Time is so sad and fleeting
Can’t be controlled, like a river, never stops
Space is emptiness, dark and so cold
Can you define its presence, does it exist?

Ultimately, I chose to skate to the instrumental version because I felt that it would fit my style of skating better.

Choreography

This Anime on Ice program doubled as my Senior Free Skate program for U.S. Figure Skating intercollegiate competitions. That meant that I had to include a certain composition of technical elements in the program.

Elin Schran choreographed this program for me and did an amazing job of incorporating all of the required elements while having artistic moments throughout that convey the feelings behind the program. Movements such as swaying back and forth, looping around in place before moving on, and sometimes slowing down and pausing reflect the overall vibe of wanting to waver but being forced to keep moving forward.

Dress

The dress I wore for “Gate of Steiner” was not designed specifically for this program. A dressmaker originally created it for my program to “Turandot” and I used it again for my program to “Reflections of Passion”; both were also routines specifically choreographed for competitions.

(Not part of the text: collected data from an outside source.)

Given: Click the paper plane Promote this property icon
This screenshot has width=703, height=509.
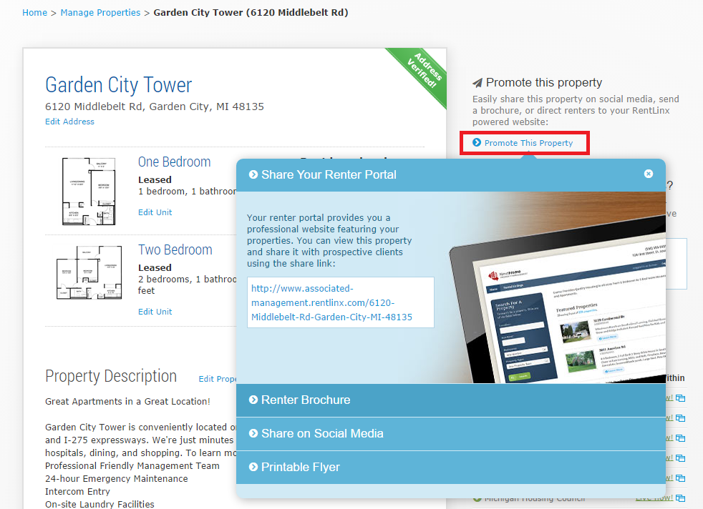Looking at the screenshot, I should 479,81.
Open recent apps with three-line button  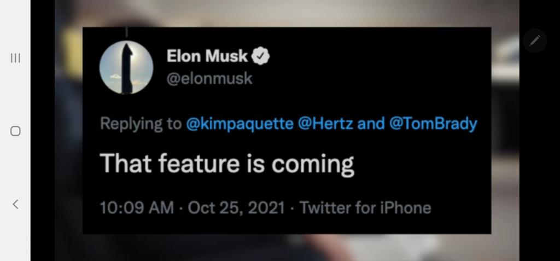(x=15, y=57)
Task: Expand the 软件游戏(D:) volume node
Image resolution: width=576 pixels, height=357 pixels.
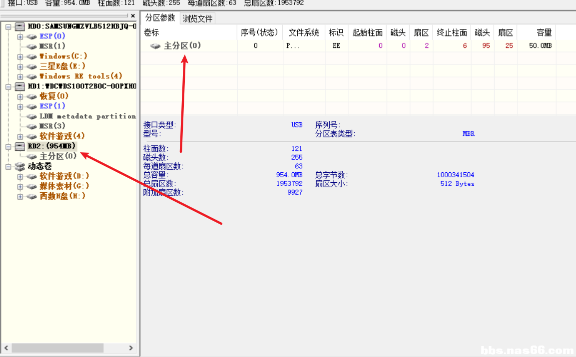Action: tap(20, 176)
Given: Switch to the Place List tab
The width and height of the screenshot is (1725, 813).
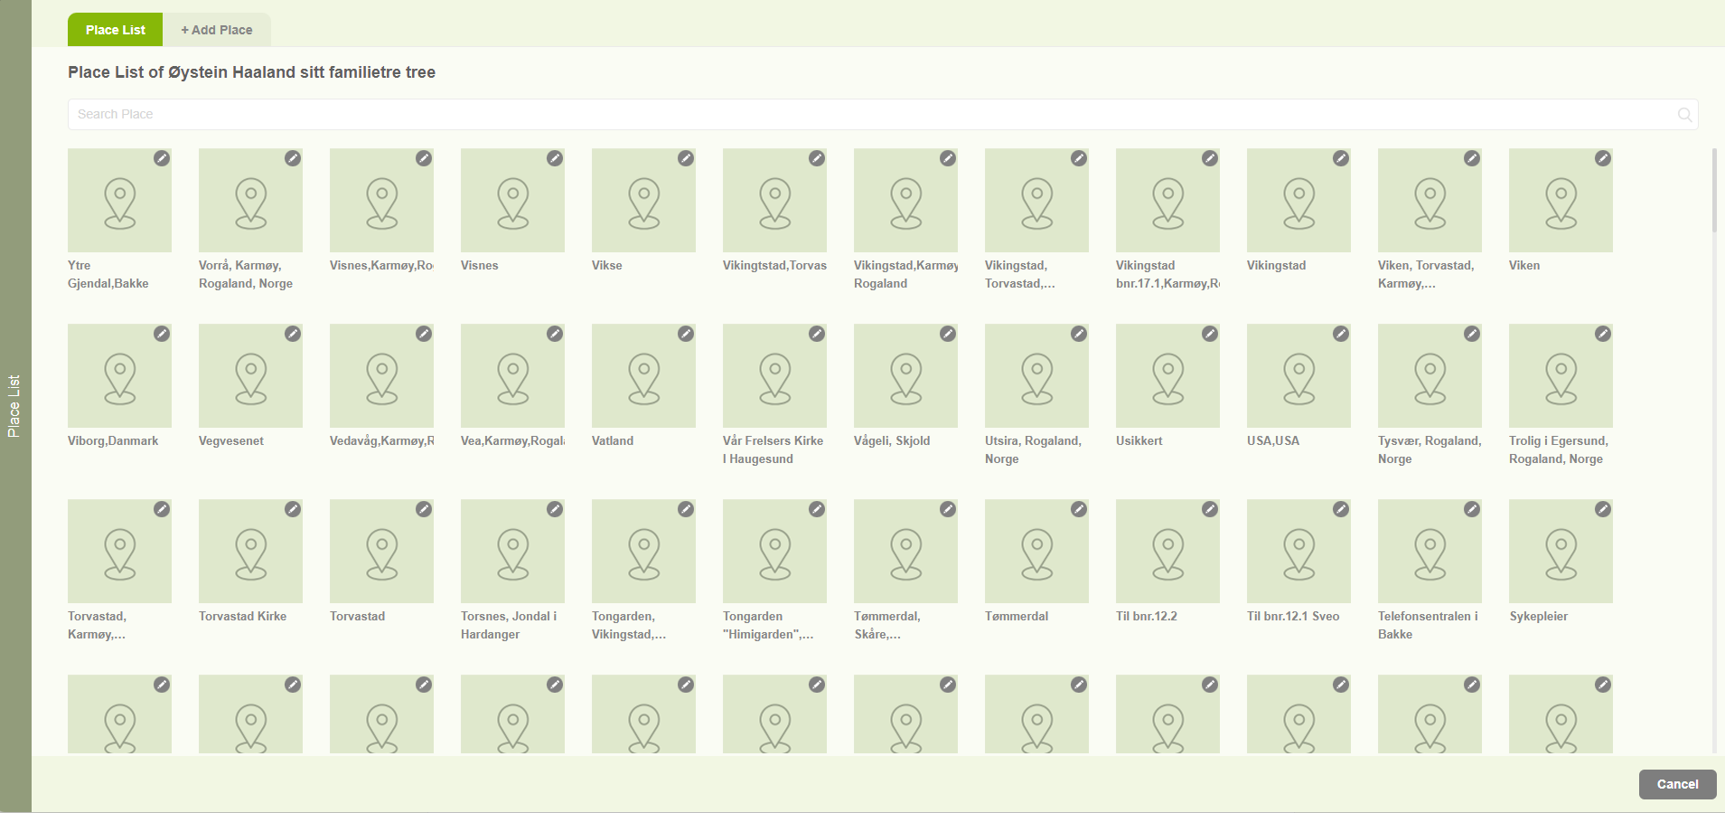Looking at the screenshot, I should (115, 30).
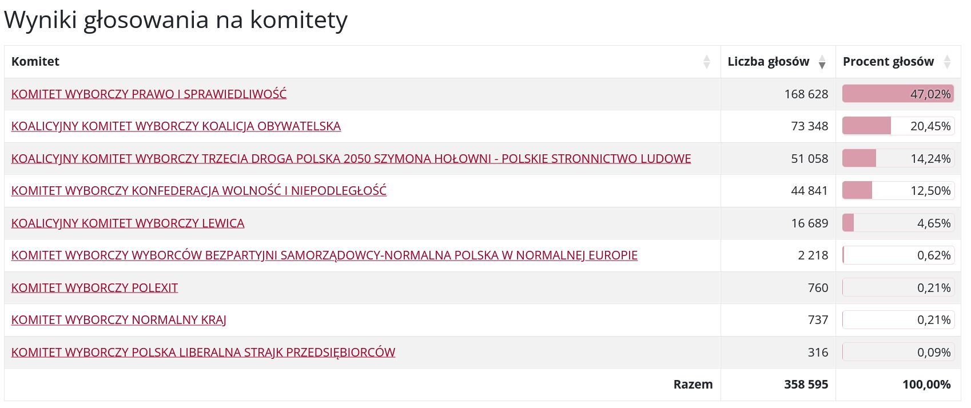Sort table by Liczba głosów header text
Screen dimensions: 971x408
point(768,62)
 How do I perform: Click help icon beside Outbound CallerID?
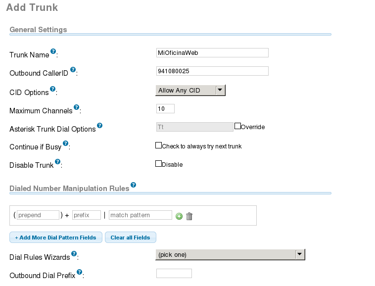[x=73, y=70]
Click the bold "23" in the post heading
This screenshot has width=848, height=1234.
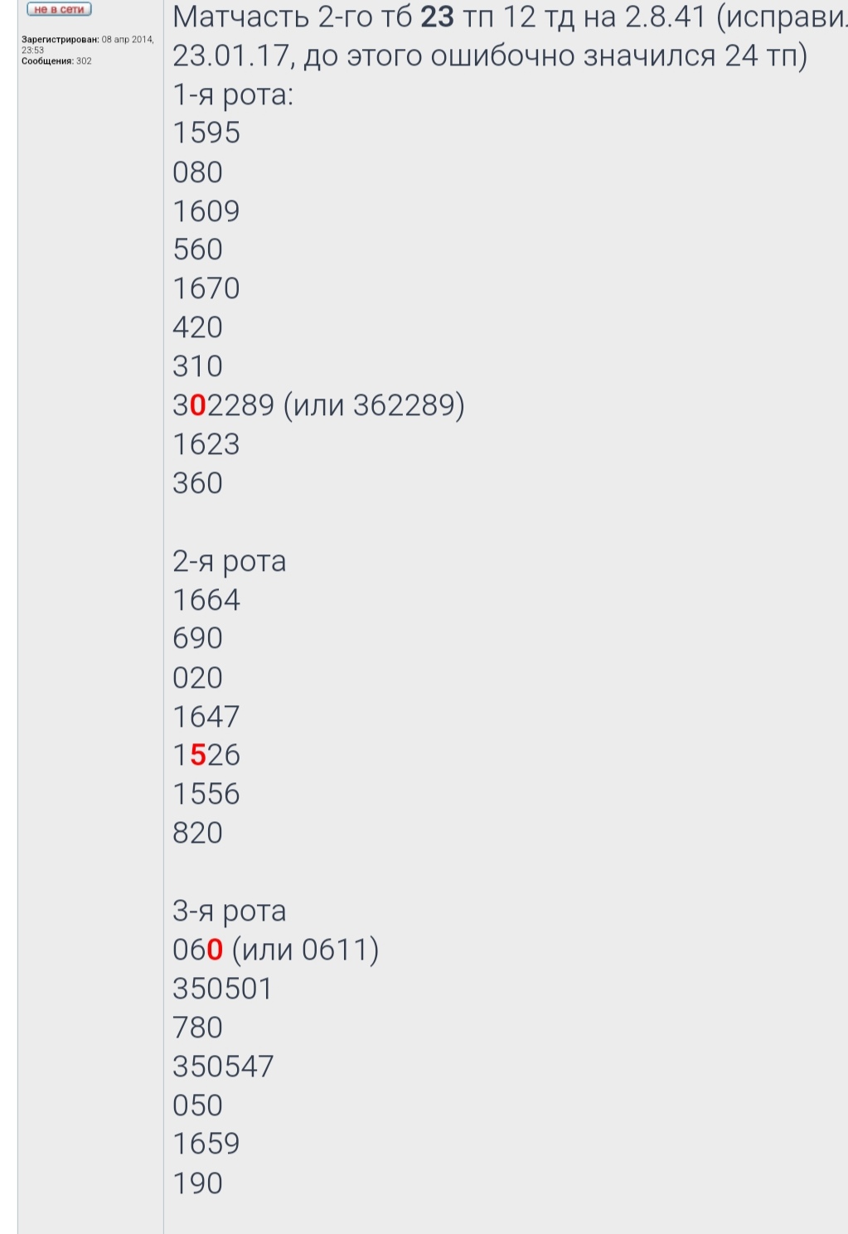click(438, 17)
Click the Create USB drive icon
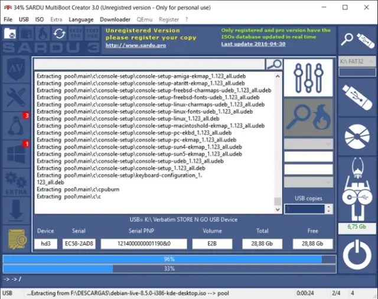Screen dimensions: 378x299 point(356,94)
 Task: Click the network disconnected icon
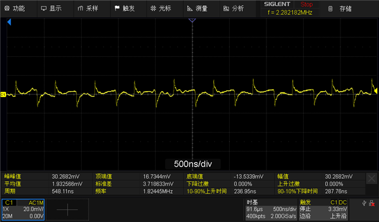372,204
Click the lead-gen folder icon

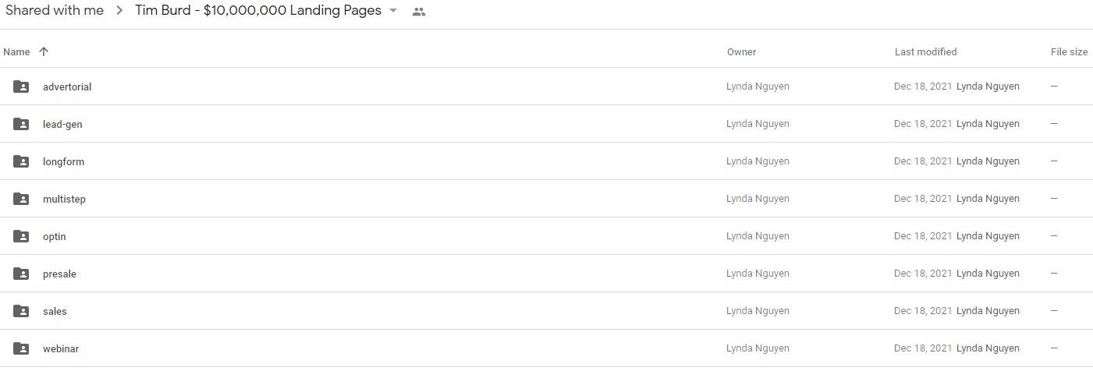21,124
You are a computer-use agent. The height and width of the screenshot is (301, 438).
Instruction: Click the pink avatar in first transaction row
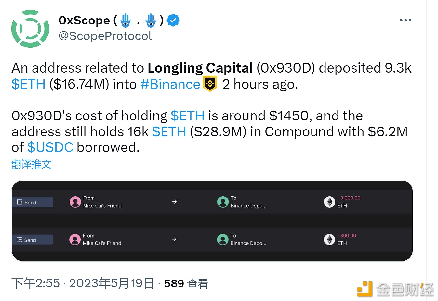(75, 202)
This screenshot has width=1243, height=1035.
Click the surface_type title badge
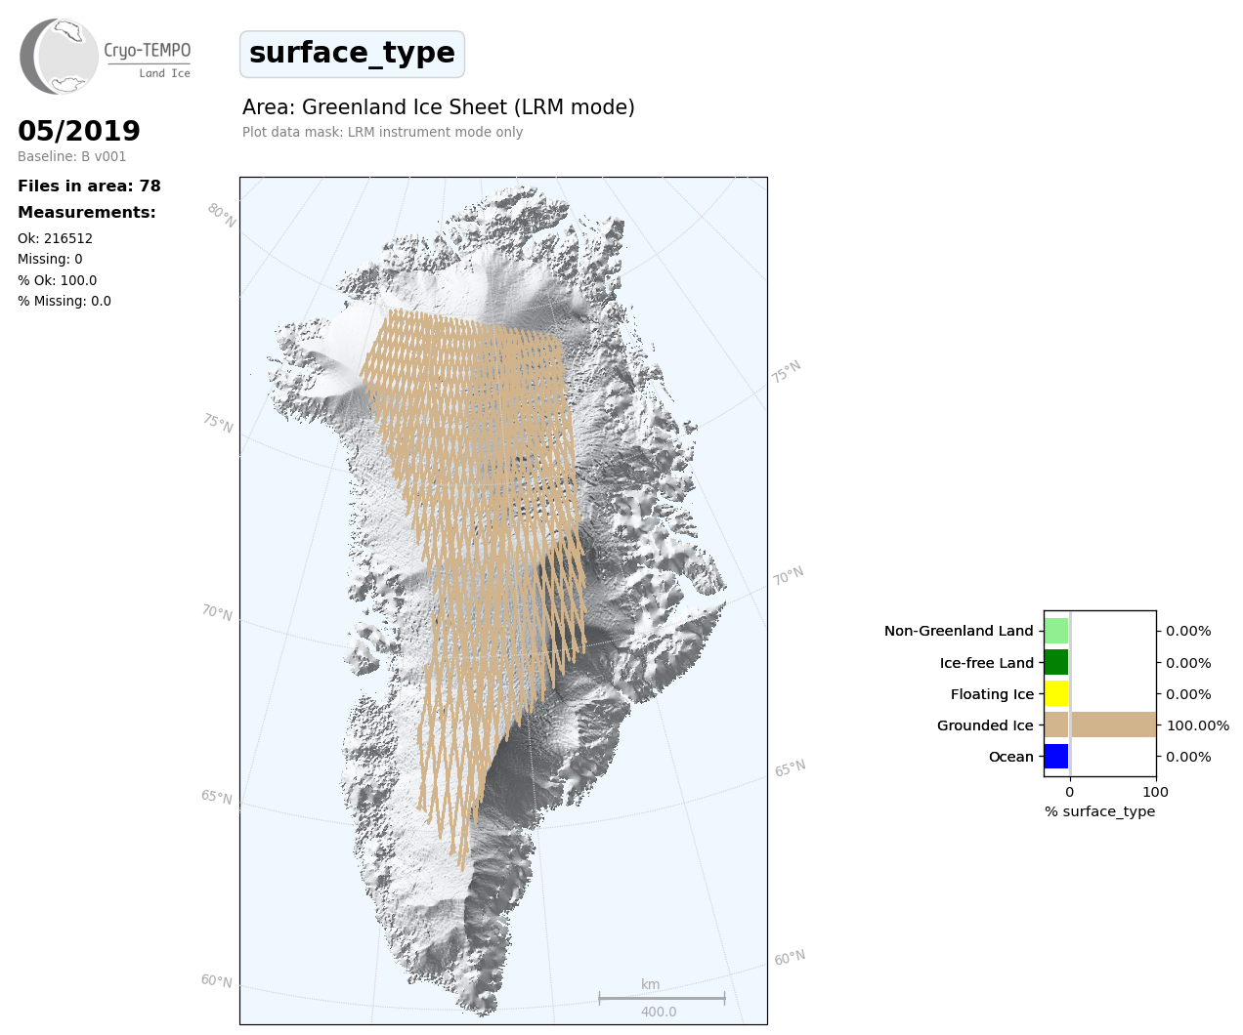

However, I feel that the dress has really found its place with “Gate of Steiner” — the blue color and the sparkles evoke an image of the sky and the stars, of space and time.

Fun fact: I had my hair dyed subtly burgundy as a reference to Kurisu Makise.

2018 MIT Intercollegiate Competition

3rd place at the 2018 MIT Intercollegiate Competition, Senior Free Skate event

Reflection

The circumstances surrounding the time that I skated to this program were some of the most challenging and uncertain that I had encountered up until that point in my life. Interestingly, in the four years that have passed since then, the way I remember those times has changed with more life experience. If our feelings and perspectives about the exact same events can be different depending on who experiences them and how much time has passed, perhaps in a strange way, the past can be changed, or at least we have a meaningful choice in how we proceed with moving forward from the past.